Polecenie 1: Zwróć bez żadnych zmian wpisy od ich początku aż po wiersz zawierający "1024x512 pixels. pyautogui.click(x=364, y=322)", łącznie z tym wierszem.

Oto koreański PL-1 Concept na miarę ich możliwości. Wiecie co robi ten czołg?On odpowiada żywotnym potrzebom całego społeczeństwa. To jest czołg na skalę ich możliwości. Wy wiecie co oni robią tym czołgiem? Oni otwierają oczy niedowiarkom. Patrzcie-mówią- to nasze, przez nas wykonane i to nie jest nasze ostatnie słowo!!! Natomiast ostrość filmu jest taka, a ie inna aby przypadkiem ktoś się nie dopatrzył niedoróbek.
Bez analogow w mirze
widać ze makieta
Sailor a co napiszesz o Polskiej Izerze która w przeciwieństwie do koreańskiego czołgu nawet nie jeździ ale już jest gwiazdą TVP INFO?
Czy Izera, to jakiś nowy polski czołg/transporter?
Izera to ma być następstwo poloneza w pełni elektryczne auto lecz raczej nie wypali z powdów wiadomych
Projekt Armata nie ma załogowej wieży. Jest tak samo nierealny dla Rosji jaki i Korei Płn.
tak z komentarzy wynika że Korea jest zbyt zacofana aby stworzyć taki pojazd , to ja w takim razie przypomnę że ten zacofany kraj zbudował broń atomową i pociski balistyczne które wymagają dużo większych zdolności technologicznych niż zbudowanie czołgu
Biały tyle że zobacz skad maja technologie jądrowe, silniki do swoich rakiet itd? Bo sami tego nie opracowali od podstaw ale dostali od ZSRS.

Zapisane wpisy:
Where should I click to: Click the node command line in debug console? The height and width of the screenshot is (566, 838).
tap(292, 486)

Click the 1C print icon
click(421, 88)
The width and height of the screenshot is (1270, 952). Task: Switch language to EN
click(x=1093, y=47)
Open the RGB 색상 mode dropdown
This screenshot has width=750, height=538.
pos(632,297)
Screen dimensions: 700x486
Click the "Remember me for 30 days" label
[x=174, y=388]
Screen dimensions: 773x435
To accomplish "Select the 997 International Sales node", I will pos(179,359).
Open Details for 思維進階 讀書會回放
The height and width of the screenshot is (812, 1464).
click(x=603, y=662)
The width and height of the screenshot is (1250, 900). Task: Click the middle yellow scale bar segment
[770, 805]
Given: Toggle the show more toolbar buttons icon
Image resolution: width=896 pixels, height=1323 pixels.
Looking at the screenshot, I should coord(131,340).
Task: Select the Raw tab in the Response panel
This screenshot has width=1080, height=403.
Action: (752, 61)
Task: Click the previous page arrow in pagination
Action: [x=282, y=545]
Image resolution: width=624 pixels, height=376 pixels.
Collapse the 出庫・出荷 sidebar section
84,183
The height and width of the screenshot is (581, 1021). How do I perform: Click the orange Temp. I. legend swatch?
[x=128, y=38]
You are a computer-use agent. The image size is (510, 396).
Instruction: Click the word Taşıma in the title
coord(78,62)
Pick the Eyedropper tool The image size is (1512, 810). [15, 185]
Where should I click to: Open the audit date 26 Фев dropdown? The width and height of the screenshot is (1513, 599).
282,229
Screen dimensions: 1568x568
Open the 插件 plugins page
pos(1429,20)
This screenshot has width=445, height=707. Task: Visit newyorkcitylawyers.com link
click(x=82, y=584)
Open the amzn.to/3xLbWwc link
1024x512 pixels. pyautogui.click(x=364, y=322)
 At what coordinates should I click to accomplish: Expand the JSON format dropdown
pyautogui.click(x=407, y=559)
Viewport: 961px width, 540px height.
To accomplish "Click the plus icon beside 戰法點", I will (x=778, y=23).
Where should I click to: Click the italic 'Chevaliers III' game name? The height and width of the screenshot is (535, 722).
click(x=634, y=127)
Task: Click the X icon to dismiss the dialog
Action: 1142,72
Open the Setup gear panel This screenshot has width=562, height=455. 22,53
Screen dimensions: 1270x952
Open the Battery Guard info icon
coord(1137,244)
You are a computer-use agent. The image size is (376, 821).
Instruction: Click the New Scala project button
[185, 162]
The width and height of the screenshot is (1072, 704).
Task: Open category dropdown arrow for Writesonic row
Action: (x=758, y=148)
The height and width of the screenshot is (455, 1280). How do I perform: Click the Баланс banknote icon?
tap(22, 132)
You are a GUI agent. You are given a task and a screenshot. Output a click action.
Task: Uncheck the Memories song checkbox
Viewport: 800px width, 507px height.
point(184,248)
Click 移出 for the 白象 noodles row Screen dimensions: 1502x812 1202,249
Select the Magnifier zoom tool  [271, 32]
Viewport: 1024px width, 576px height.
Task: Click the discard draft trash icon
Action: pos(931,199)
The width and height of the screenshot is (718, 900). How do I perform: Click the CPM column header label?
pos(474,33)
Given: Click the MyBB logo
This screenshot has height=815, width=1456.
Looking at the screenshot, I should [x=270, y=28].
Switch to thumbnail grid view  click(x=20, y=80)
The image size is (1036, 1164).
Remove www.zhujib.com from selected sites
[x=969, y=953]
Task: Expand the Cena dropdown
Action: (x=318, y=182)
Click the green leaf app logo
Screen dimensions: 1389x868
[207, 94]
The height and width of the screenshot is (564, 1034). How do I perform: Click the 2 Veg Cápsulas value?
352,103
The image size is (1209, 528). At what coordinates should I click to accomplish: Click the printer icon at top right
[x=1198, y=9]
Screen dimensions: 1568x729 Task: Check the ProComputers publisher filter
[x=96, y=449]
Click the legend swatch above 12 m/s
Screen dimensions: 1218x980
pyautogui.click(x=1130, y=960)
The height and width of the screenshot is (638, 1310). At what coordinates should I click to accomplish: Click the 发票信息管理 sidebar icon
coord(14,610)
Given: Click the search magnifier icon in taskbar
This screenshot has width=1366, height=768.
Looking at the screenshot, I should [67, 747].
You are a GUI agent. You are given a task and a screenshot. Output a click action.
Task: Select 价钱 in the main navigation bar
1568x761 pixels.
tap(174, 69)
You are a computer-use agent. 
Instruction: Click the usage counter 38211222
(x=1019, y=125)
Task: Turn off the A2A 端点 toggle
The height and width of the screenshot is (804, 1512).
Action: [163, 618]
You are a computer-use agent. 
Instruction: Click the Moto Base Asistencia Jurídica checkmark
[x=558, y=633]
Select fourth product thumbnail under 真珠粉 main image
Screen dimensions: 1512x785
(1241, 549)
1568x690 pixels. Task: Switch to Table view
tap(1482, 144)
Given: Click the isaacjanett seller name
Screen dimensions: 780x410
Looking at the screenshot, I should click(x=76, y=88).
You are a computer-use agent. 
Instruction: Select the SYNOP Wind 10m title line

Polecenie 2: Dopisz dalszy ciąg komentarzy o koreańskim czołgu, zaczynając po ostatnim z nich.

Odpowiedź 1:
Where should I click to: Click the node command line in debug console? The height and width of the screenshot is (566, 838).
tap(292, 486)

Click the 1C print icon
click(421, 88)
The width and height of the screenshot is (1270, 952). Task: Switch language to EN
click(x=1093, y=47)
Open the RGB 색상 mode dropdown
This screenshot has width=750, height=538.
pos(632,297)
Screen dimensions: 700x486
Click the "Remember me for 30 days" label
[x=174, y=388]
Screen dimensions: 773x435
To accomplish "Select the 997 International Sales node", I will pos(179,359).
Open Details for 思維進階 讀書會回放
The height and width of the screenshot is (812, 1464).
click(x=603, y=662)
The width and height of the screenshot is (1250, 900). Task: Click the middle yellow scale bar segment
[770, 805]
Given: Toggle the show more toolbar buttons icon
Image resolution: width=896 pixels, height=1323 pixels.
Looking at the screenshot, I should coord(131,340).
Task: Select the Raw tab in the Response panel
This screenshot has width=1080, height=403.
Action: (752, 61)
Task: Click the previous page arrow in pagination
Action: [x=282, y=545]
Image resolution: width=624 pixels, height=376 pixels.
Collapse the 出庫・出荷 sidebar section
84,183
The height and width of the screenshot is (581, 1021). How do I perform: Click the orange Temp. I. legend swatch?
[x=128, y=38]
You are a computer-use agent. The image size is (510, 396).
Instruction: Click the word Taşıma in the title
coord(78,62)
Pick the Eyedropper tool The image size is (1512, 810). [15, 185]
Where should I click to: Open the audit date 26 Фев dropdown? The width and height of the screenshot is (1513, 599).
282,229
Screen dimensions: 1568x568
Open the 插件 plugins page
pos(1429,20)
This screenshot has width=445, height=707. Task: Visit newyorkcitylawyers.com link
click(x=82, y=584)
Open the amzn.to/3xLbWwc link
1024x512 pixels. pyautogui.click(x=364, y=322)

Odpowiedź 2:
Nie dostali od ZSRR, tylko kupili sobie sowieckich fachowców, jak się Sojuz zaczął rozpadać.
Dostali jak np RD-252 do swoich baistycznych, pociski Ch35 itd. Tyleze nikt Rosji za reke na tym niestety nie złapał. A technologie jadrowe dostali oficjalnie z Rosji dawno temu, choc bombe to opracowali akurat sami.
Kiedy wreszcie dowiesz się czegokolwiek o radzieckich i rosyjskich silnikach rakietowych, żeby móc cokolwiek napisać z snsem? Pytanie z oczywisych względów ma charakter retoryczny...
tak zbudowal ze ich balistyki srednigo zasiegu w 99,9% przypominają iskandery oraz inne chnskie odpowiedniki.
ale zbudował , a my co robimy ??
nie zbudował ale kupił gotowca.
My mamy bana na takie zabawki dlatego nie robimy nic....przynajmniej oficjalnie
a nieoficjalnie jeszcze mniej
Oto koreański PL-1 Concept na miarę ich możliwości. Wiecie co robi ten czołg?On odpowiada żywotnym potrzebom całego społeczeństwa. To jest czołg na skalę ich możliwości. Wy wiecie co oni robią tym czołgiem? Oni otwierają oczy niedowiarkom. Patrzcie-mówią- to nasze, przez nas wykonane i to nie jest nasze ostatnie słowo!!! Natomiast ostrość filmu jest taka, a ie inna aby przypadkiem ktoś się nie dopatrzył niedoróbek.
dobre!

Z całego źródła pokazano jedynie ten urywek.